Like all kids learning about the world, I remember being horrified that something like this could’ve happened, and can recall pummeling my mother and father with questions that had no real answers. I remember the awkward expressions that donned the faces of my Jewish classmates as every non-Jewish kid stared at them, waiting for their reactions to the things our teacher told us about the Holocaust. I remember walking home from school with my Jewish friend Stephanie, wanting to ask if her grandparents survived the camps, but felt too ashamed to do so. Well-written books about the Holocaust helped me find avenues into the complexities of this horrific event. I do wonder if these books help Jewish children grapple with this inherited burden? Or do the books have more of a profound impact on non-Jewish people who are “witnessing” the horrors of another group? (I’ll have to pose the question to my fellow TWB Alyson Gerber .)
Being exposed to the tragedy of the Holocaust helped me wrestle with past atrocities related to the Black American community. Fifth grade was the year we learned about American Slavery and the Middle Passage. Now I was in the hot seat the same way my Jewish counterparts had been the year before. Faces turned to look at me and the three other black kids in class (Kara, Brett, and Whitney). I knew vaguely about slavery, as I grew up with southern parents and grandparents who had left the south for a reason. But my parents didn’t prepare me for what I was going to learn in school.
Our teacher showed us clips from the movie Roots and we read excerpts from slave narratives and folktales, as there were no books for us to read about this experience at that time. It was horrific coming face to face with the painful reality of how your people came to America. But my teacher connected it back to the Holocaust and the values of strength, perseverance, and overcoming adversity. I think learning about the Holocaust helped prepare me for the details about American slavery and the Black slave experience. Being able to read about the terrible things that happened to Jewish people helped me confront the horrible things that happened Black people, and start to grapple with the inherited burden in my past.

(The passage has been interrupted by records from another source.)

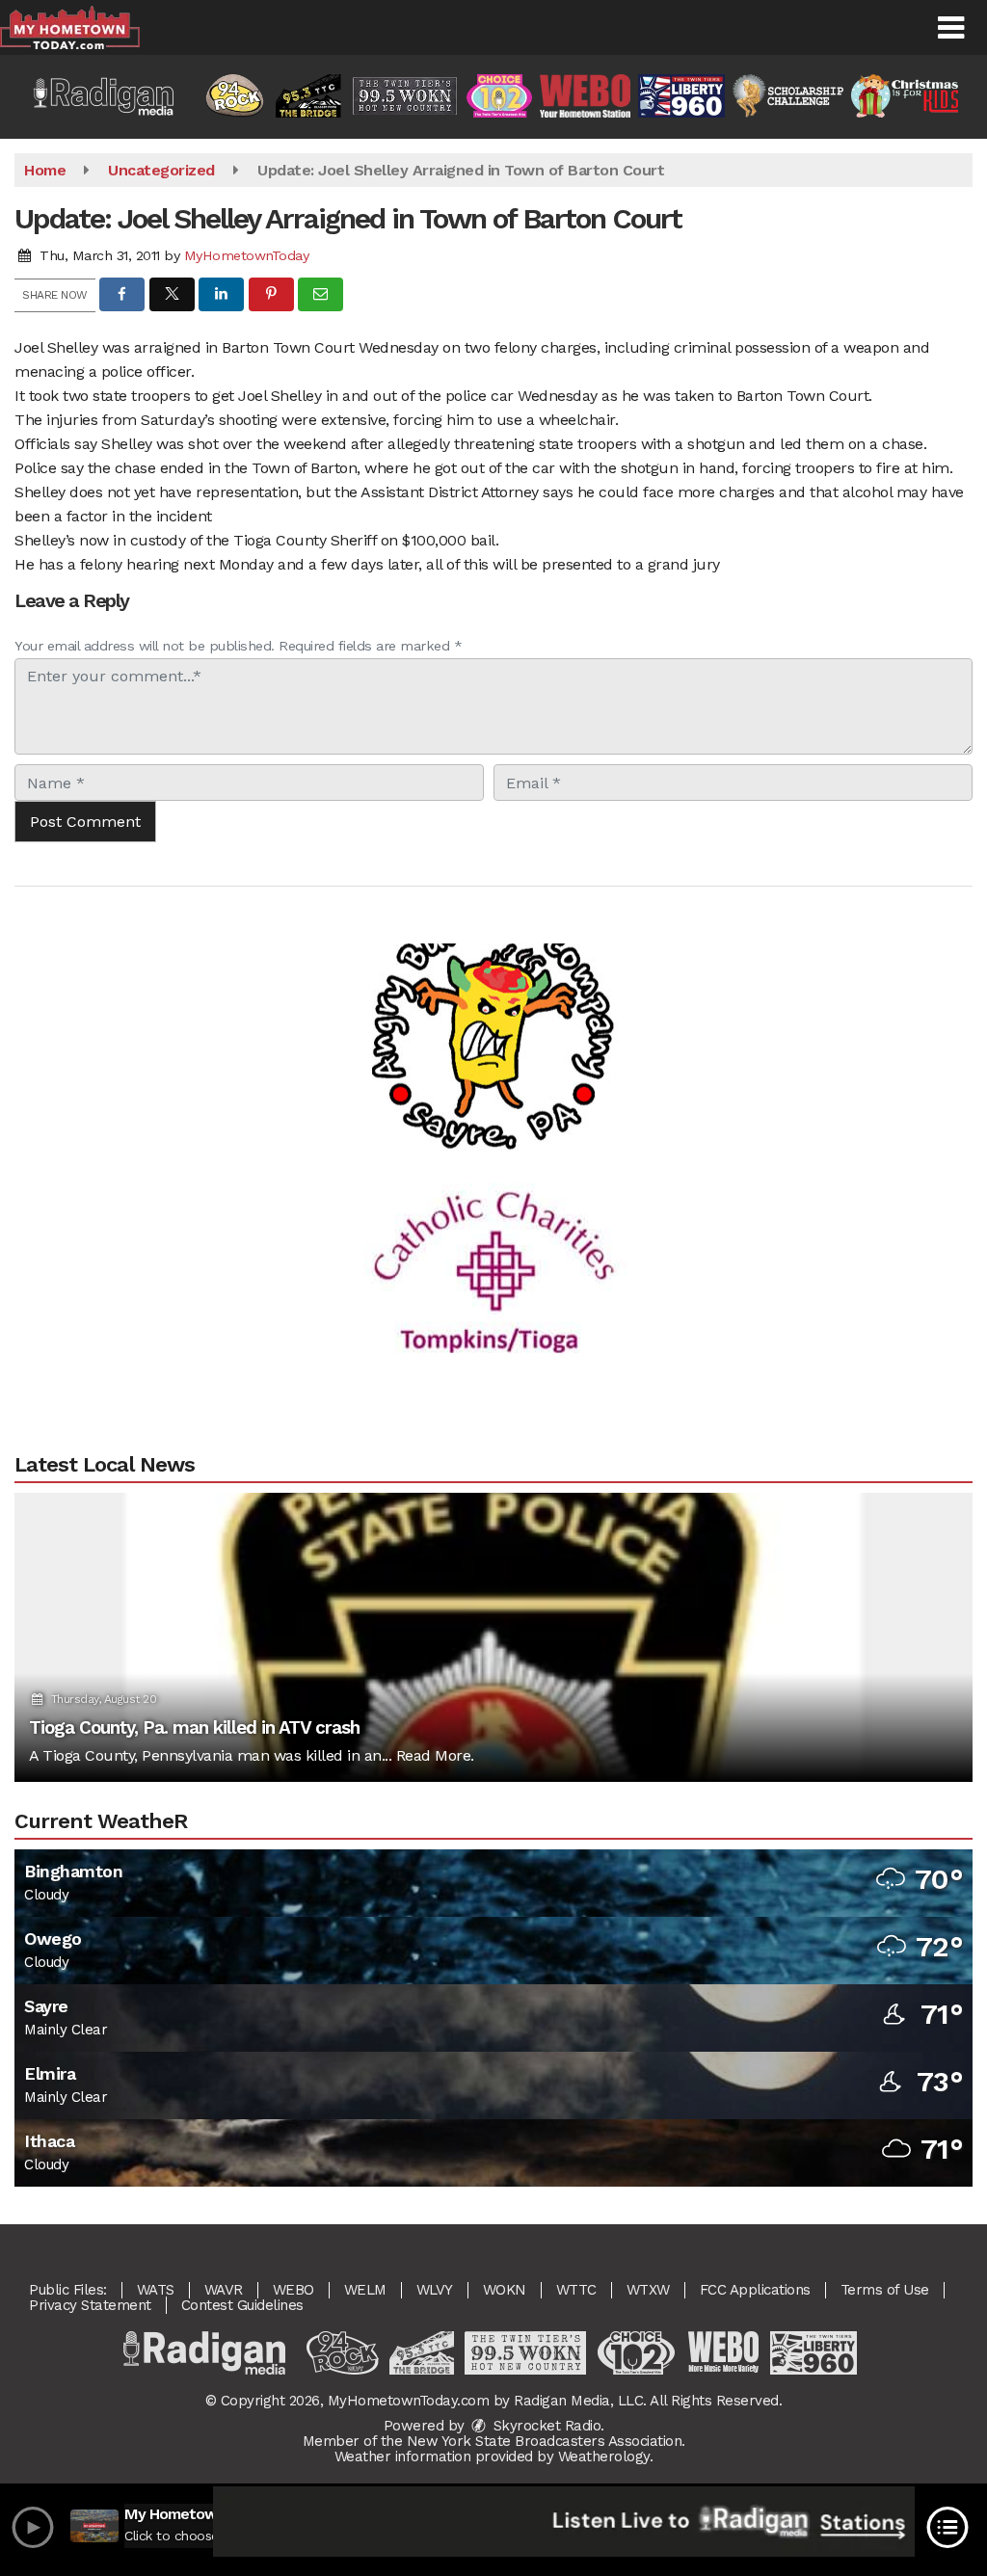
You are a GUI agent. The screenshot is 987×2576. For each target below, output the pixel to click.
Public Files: (68, 2289)
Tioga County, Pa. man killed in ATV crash (194, 1727)
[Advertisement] (493, 986)
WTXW (648, 2289)
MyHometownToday (246, 255)
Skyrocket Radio (544, 2425)
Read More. (435, 1755)
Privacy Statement (90, 2305)
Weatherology (604, 2456)
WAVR (223, 2289)
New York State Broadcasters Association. (546, 2441)
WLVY (434, 2289)
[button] (951, 28)
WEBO (293, 2289)
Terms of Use (884, 2289)
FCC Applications (755, 2289)
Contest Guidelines (242, 2305)
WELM (365, 2289)
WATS (155, 2289)
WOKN (504, 2289)
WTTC (576, 2289)
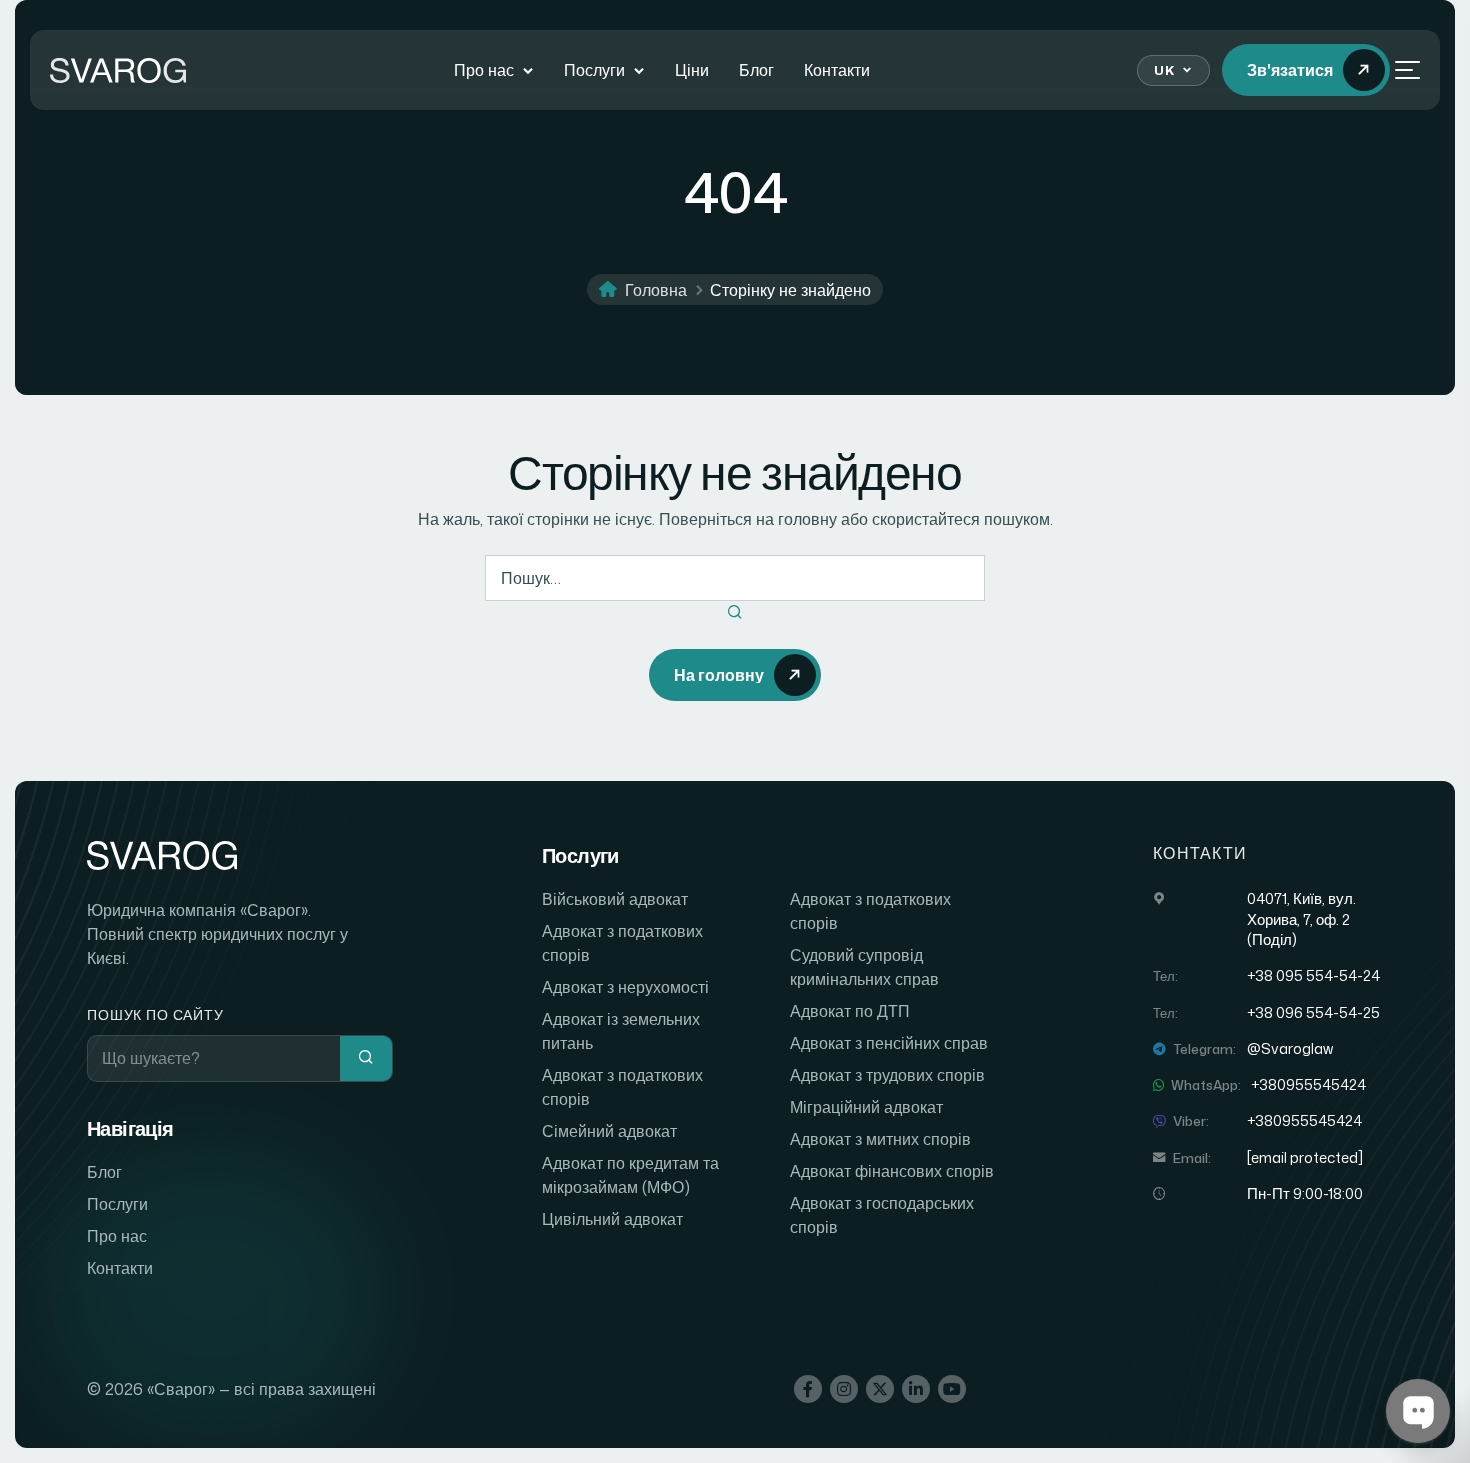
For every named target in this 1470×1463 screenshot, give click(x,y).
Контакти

Coming full circle, as a former third/fourth grade teacher, I taught Lois Lowry’s Number the Stars, and was able to use the horrific event of the Holocaust as a way to explore other human atrocities, and help students from diverse backgrounds start to think about how they can relate to this terrible event in human history. I am thankful for top-notch children’s literature on the Holocaust as a vehicle to explore what happened and ensure that it will never happen again.

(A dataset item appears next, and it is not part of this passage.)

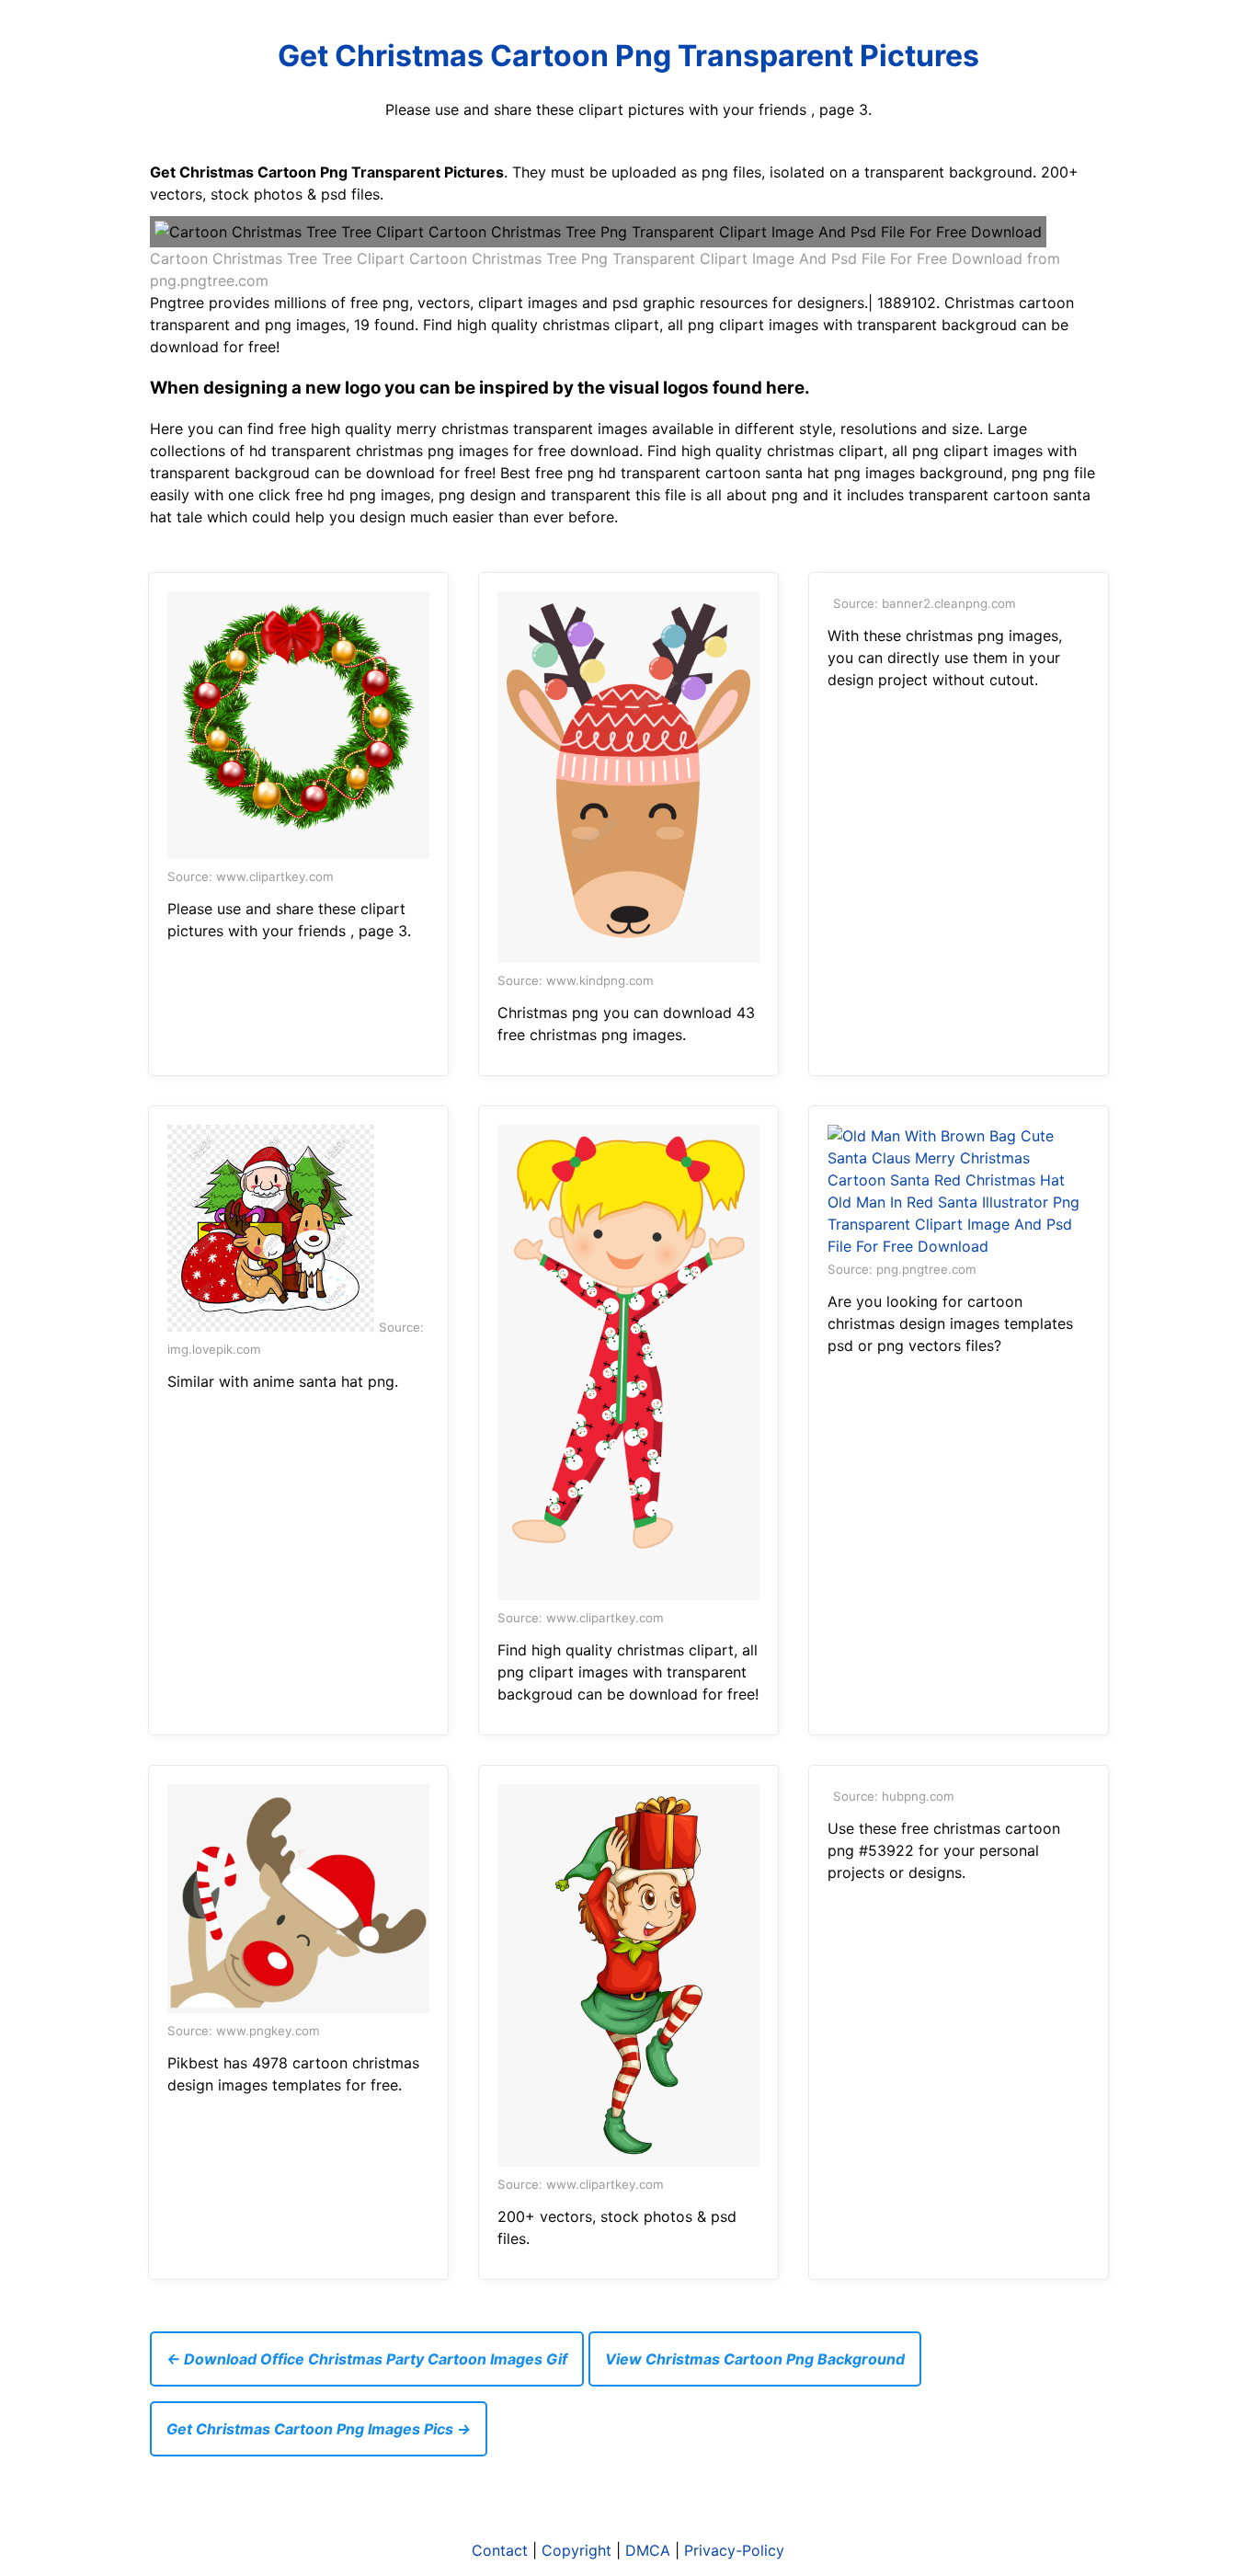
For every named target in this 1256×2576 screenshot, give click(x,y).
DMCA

In the words of President Obama, “We must heed the urgency to listen to and care for the last living survivors, camp liberators and the witnesses to the Shoah. And we must meet our sacred responsibility to honor all those who perished by recalling their courage and dignity in the face of unspeakable atrocities, by insisting that the world never forget them, and by always standing up against intolerance and injustice.”